An alternative high-throughput method, which is based on magnetic particles, is better for screening many patients for one biomarker. “Researchers often need to probe multiple patient samples for specific biomarkers and need to arrive at a final concentration value of a biomarker in patient serum,” says Farooqui. For this, you can use magnetic particles in immunoaffinity assays for particular biomarkers. “Magnetic particles can be handled in high-throughput fashion using a magnetic particle processor, such as the Thermo Scientific Kingfisher instrument,” says Farooqui. ICON also offers its high-throughput Randox Evidence, a fully automated system designed for conducting multiplex biomarker assays using many sample types.
Oncology labs, too, are turning to multiplex platforms for biomarker analysis. “As the challenge of tumor drug resistance becomes better understood, it is clear that physicians need to review a range of biomarkers over time in order to identify the best solutions for patients,” says Burke. Horizon’s quantitative multiplex DNA reference standard is designed to support this research. “[It] has 11 different oncology-specific genotypes across six genes at a range of allelic frequencies from [approximately] 1% to [approximately] 22%,” says Burke. “This complex reference standard has helped laboratories test the integrity of their multiplex workflow, ensuring confidence around detection levels for different allelic events.”
The challenge of integrating labs and clinics
A challenge facing biomarker scientists is effective communication between lab researchers and clinicians. “Many laboratories do not necessarily have scientists with a clinical background,” says Allinson. “I see this situation as a major hindrance to those labs that want to conduct biomarker research where clinical or biomedical scientists do not exist.”

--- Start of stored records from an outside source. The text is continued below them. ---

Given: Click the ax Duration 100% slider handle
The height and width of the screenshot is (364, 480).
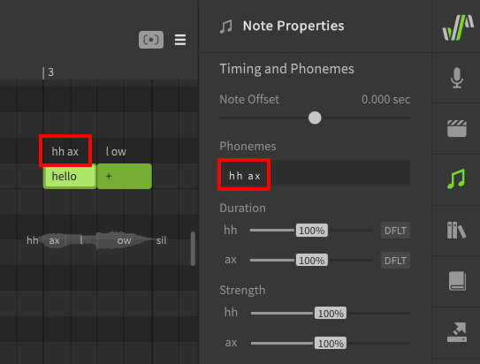Looking at the screenshot, I should click(x=312, y=260).
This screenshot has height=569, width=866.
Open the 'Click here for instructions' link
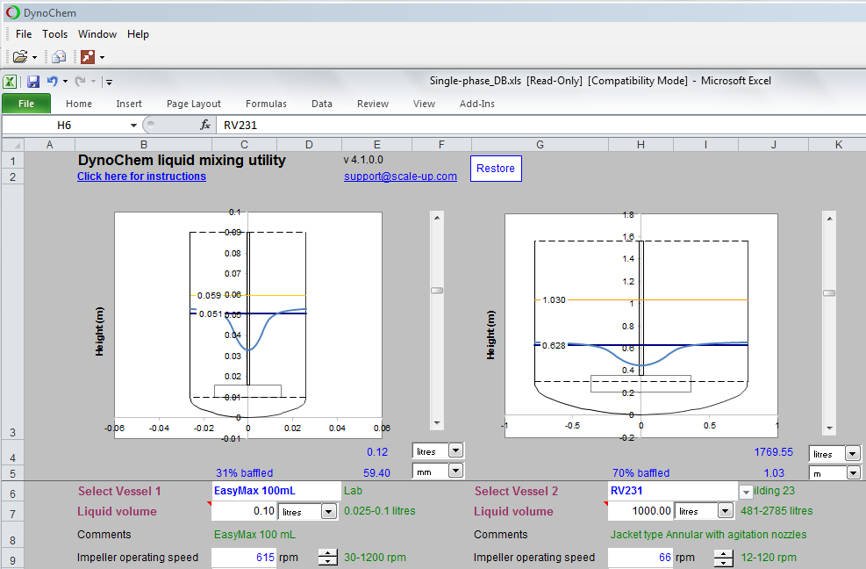tap(140, 176)
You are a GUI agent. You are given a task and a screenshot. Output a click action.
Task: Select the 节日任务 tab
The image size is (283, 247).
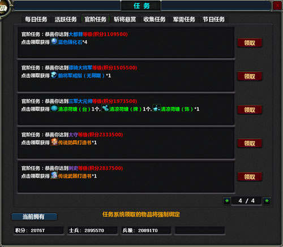tap(213, 19)
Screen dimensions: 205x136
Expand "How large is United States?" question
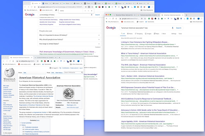point(70,44)
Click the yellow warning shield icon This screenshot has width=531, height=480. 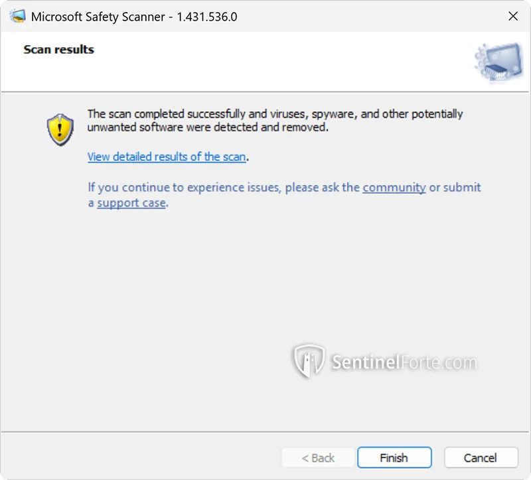(x=60, y=129)
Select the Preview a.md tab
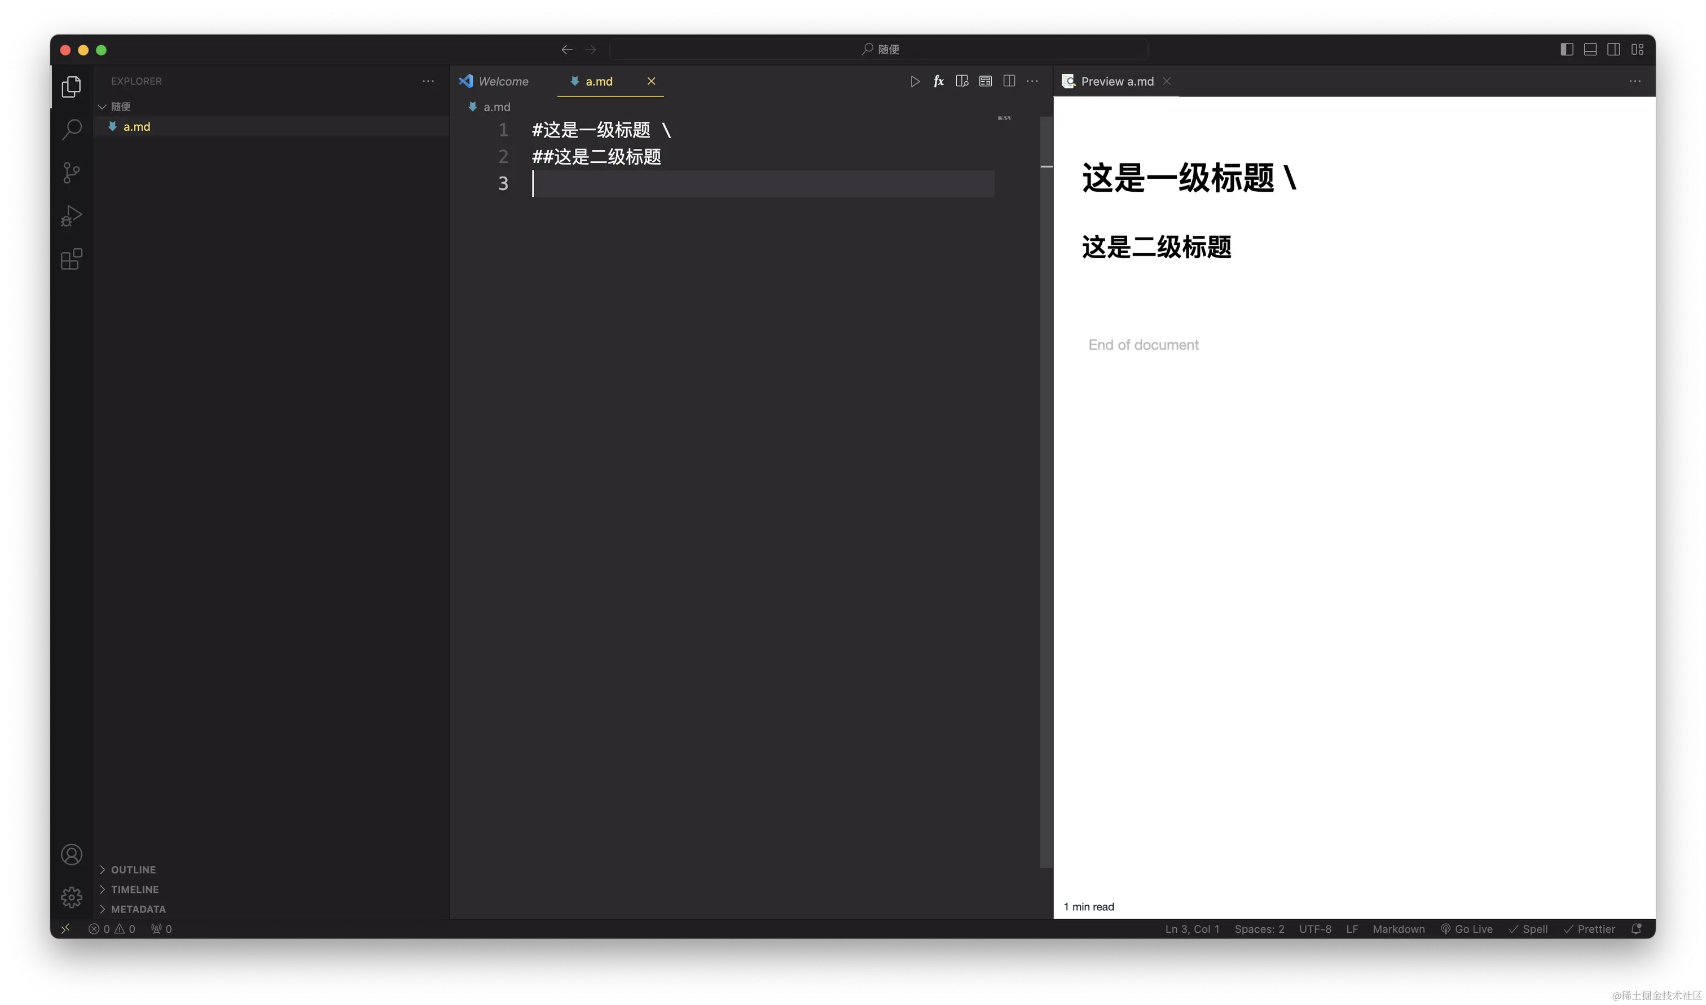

Burke agrees that expertise in more than one discipline is required to combat cancer, for example. “There are some challenges between different professional groups as it becomes clear there is not just one skill set required,” says Burke. “You need pathologists, oncologists, molecular biologists and genetic counselors, amongst others, in order to successfully diagnose and treat cancer patients. This requires consensus to be established between these different groups. Early studies have shown that next-generation sequencing generates more data than can easily be interpreted—how do you communicate this effectively to patients and make the right decisions as a result of it?”